[Supplied material]
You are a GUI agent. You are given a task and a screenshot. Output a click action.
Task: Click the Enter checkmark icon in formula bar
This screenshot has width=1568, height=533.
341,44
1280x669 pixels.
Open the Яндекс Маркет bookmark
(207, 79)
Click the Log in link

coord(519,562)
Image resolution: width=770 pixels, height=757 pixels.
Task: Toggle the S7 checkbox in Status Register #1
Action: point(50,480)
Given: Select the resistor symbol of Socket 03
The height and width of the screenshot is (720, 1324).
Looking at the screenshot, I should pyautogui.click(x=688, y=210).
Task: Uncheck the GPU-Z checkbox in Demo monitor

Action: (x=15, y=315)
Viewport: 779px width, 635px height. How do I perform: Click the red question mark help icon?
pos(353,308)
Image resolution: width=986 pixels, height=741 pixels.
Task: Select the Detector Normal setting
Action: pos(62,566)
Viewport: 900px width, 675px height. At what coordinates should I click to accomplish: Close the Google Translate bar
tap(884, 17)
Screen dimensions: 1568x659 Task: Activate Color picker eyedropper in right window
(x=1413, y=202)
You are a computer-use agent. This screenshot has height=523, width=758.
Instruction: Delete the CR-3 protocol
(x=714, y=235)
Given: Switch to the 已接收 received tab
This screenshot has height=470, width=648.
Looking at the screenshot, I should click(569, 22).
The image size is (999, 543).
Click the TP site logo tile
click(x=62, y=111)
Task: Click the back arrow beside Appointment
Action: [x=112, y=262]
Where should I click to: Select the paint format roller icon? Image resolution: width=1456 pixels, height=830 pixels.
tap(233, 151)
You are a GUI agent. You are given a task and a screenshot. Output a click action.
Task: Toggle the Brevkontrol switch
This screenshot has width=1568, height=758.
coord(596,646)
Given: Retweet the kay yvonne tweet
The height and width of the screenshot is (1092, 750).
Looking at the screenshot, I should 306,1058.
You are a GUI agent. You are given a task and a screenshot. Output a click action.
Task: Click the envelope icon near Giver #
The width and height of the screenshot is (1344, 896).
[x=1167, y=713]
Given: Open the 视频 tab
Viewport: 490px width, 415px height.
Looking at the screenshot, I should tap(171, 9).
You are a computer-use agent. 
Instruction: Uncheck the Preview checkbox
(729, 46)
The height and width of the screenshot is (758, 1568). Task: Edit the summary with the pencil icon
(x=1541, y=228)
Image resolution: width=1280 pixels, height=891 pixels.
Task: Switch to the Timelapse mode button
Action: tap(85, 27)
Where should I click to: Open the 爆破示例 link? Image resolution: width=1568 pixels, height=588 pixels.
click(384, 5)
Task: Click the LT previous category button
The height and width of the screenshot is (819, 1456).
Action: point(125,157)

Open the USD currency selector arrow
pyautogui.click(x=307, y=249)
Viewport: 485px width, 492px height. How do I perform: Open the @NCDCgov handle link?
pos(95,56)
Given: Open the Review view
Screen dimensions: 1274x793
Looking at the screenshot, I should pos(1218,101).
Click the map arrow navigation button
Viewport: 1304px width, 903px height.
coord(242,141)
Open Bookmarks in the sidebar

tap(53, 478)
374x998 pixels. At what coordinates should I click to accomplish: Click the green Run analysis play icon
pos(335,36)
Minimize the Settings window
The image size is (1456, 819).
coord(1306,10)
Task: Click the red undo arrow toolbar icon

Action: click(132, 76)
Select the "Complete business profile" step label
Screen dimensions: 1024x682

[Work instruction]
What you return must be an exact retyping of the lines above starting at the line with "Task: Click the Enter" and ending at the line with "Task: Click the envelope icon near Giver #", and nothing besides.

[Result for this task]
Task: Click the Enter checkmark icon in formula bar
This screenshot has width=1568, height=533.
341,44
1280x669 pixels.
Open the Яндекс Маркет bookmark
(207, 79)
Click the Log in link

coord(519,562)
Image resolution: width=770 pixels, height=757 pixels.
Task: Toggle the S7 checkbox in Status Register #1
Action: point(50,480)
Given: Select the resistor symbol of Socket 03
The height and width of the screenshot is (720, 1324).
Looking at the screenshot, I should pyautogui.click(x=688, y=210).
Task: Uncheck the GPU-Z checkbox in Demo monitor

Action: (x=15, y=315)
Viewport: 779px width, 635px height. How do I perform: Click the red question mark help icon?
pos(353,308)
Image resolution: width=986 pixels, height=741 pixels.
Task: Select the Detector Normal setting
Action: pos(62,566)
Viewport: 900px width, 675px height. At what coordinates should I click to accomplish: Close the Google Translate bar
tap(884, 17)
Screen dimensions: 1568x659 Task: Activate Color picker eyedropper in right window
(x=1413, y=202)
You are a computer-use agent. This screenshot has height=523, width=758.
Instruction: Delete the CR-3 protocol
(x=714, y=235)
Given: Switch to the 已接收 received tab
This screenshot has height=470, width=648.
Looking at the screenshot, I should click(569, 22).
The image size is (999, 543).
Click the TP site logo tile
click(x=62, y=111)
Task: Click the back arrow beside Appointment
Action: [x=112, y=262]
Where should I click to: Select the paint format roller icon? Image resolution: width=1456 pixels, height=830 pixels.
tap(233, 151)
You are a GUI agent. You are given a task and a screenshot. Output a click action.
Task: Toggle the Brevkontrol switch
This screenshot has width=1568, height=758.
coord(596,646)
Given: Retweet the kay yvonne tweet
The height and width of the screenshot is (1092, 750).
Looking at the screenshot, I should 306,1058.
You are a GUI agent. You are given a task and a screenshot. Output a click action.
Task: Click the envelope icon near Giver #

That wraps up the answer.